Problem details: Rescale the part of the records that opens with the line containing "You are a computer-use agent." and closes with the line containing "pyautogui.click(x=649, y=306)", both ends included. Give those lines again with every coordinate in the answers multiplied by 2.4 and rounded to a whole number, halves rounded up, and leave the pictures out.

Material for this exercise:
--- Start ---
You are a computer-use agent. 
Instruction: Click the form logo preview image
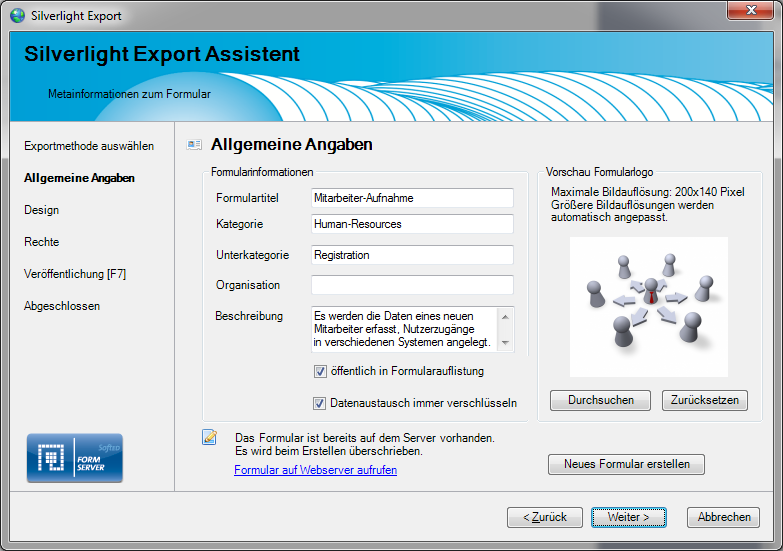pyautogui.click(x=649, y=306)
--- End ---
--- Start ---
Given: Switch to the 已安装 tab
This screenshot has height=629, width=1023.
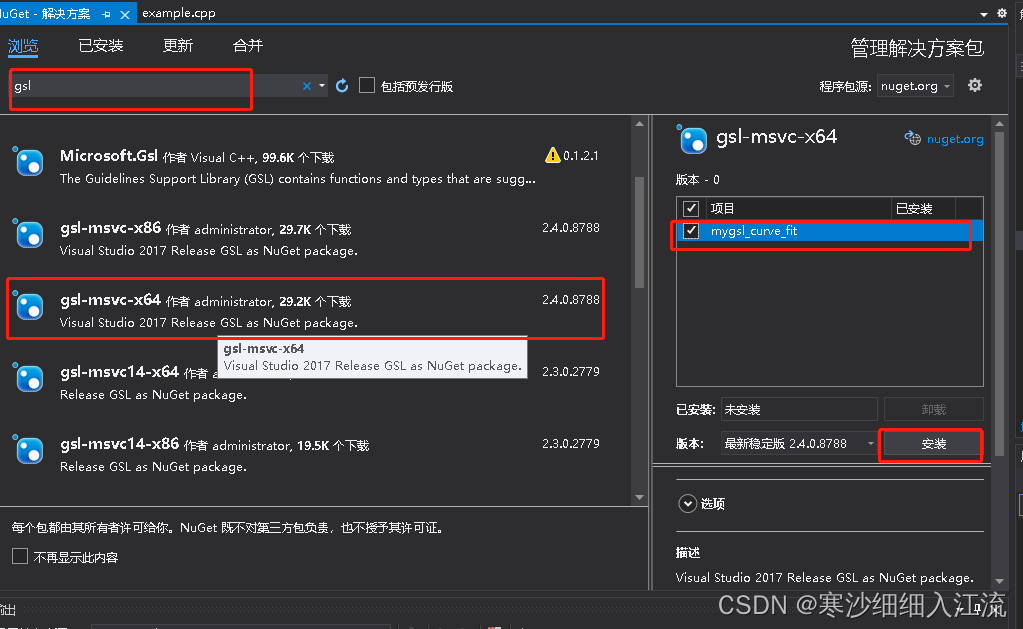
--- End ---
The response:
You are a computer-use agent. 
Instruction: Click the form logo preview image
pyautogui.click(x=1558, y=734)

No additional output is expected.